Certainly, ever since Marshall McLuhan became a public intellectual rock star, there has been an ever-growing community of people in media studies, and that [inter]discipline has influenced a good number of historians. There is a lot more work that should be done, however– and communications history needs to be allowed a more central role in our historiography. It’s time to let communications history have center stage.

There are many well-researched histories of particular media– there are books on the telephone, the telegraph, motion pictures, et cetera. These usually focus on the technological, business, and/or legislative-governmental aspects of the medium’s history. And there are books that analyze cultural phenomena within media (usually broadcast media), from issues of class in early silent films to performances of race on the internet. There are far fewer books that integrate both the medium and the message, unfortunately.

Historians have drawn extensively on letters throughout modern historiography. But rare is the author who positions those letters within both the cultural practice of letter writing as it changes over time and the postal networks that allow for such communication. Too often, the letter as an object itself is overlooked.

I think there is still a large body of potential work that foregrounds the history of communications and uses it as an inroads to other avenues of historical investigation.


There are at least three recent books that I have encountered that do an excellent job of foregrounding communications in the way I am discussing. I’m sure there are others, and would welcome suggestions, but these are three that have caught my attention for their broad scope and deep insight.

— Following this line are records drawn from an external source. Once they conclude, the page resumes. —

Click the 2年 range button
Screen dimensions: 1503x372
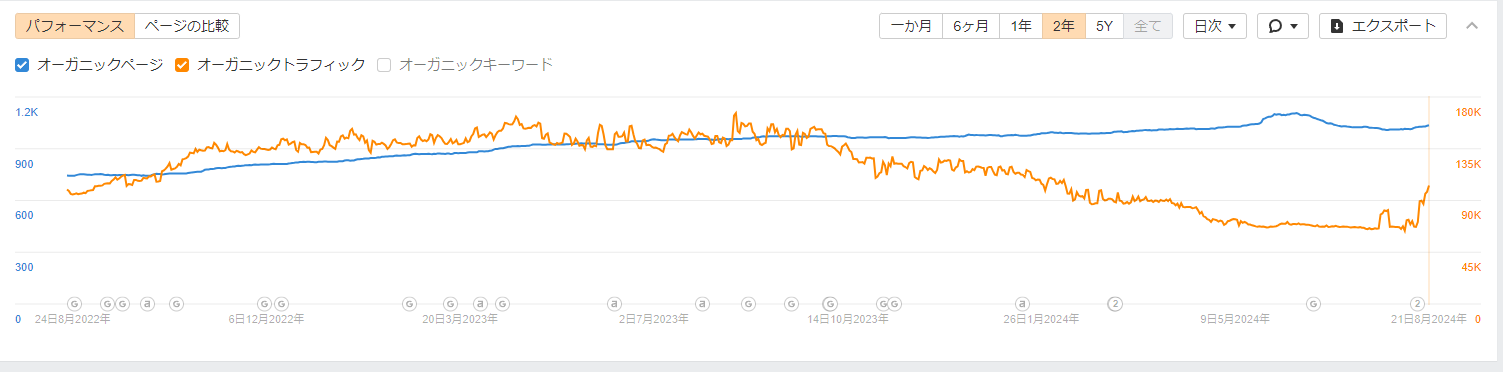coord(1063,26)
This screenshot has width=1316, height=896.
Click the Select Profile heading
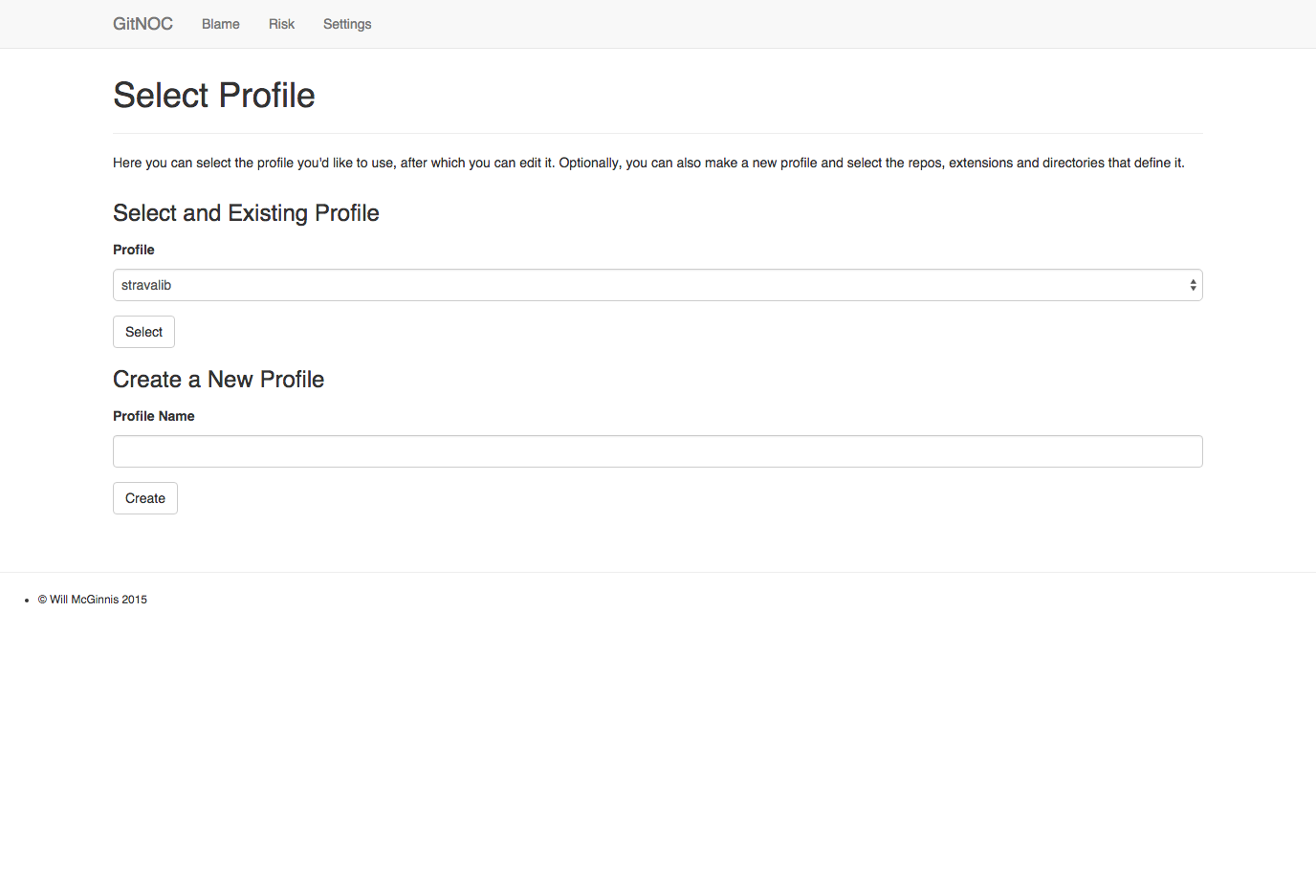[213, 95]
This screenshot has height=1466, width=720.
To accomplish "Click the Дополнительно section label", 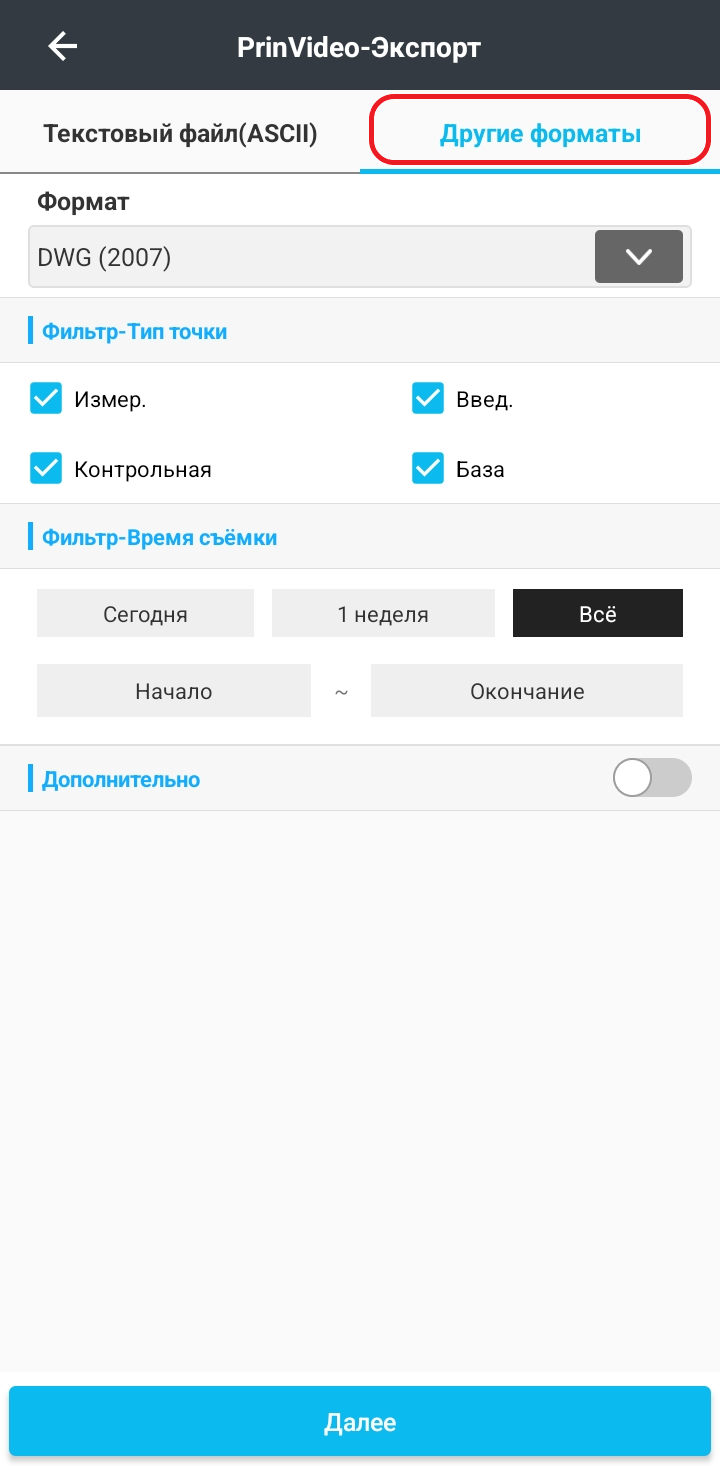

Paul Starr’s 2005 The Creation of the Media is impressive in its scope, taking a comparative approach to media and contrasting the development of the American media over the last 300 years with the parallel developments in France and Britain, arguing for the uniqueness of the US media environment. It’s an impressive read, and an amazing introductory text on the subject. While it’s still almost entirely on the media and very little on their messages, it is admirable for creating.

More recently, Daniel Walker Howe’s What Hath God Wrought is a work of synthetic history, bringing together much of the most important work in the historiography of the Age of Jackson. One of the primary arguments of the book– and one of its most fascinating– is a re-framing of the Market Revolution as a Communications Revolution, foregrounding the import of the rapid dissemination of information as the key change that allowed for the transformation of the American economy.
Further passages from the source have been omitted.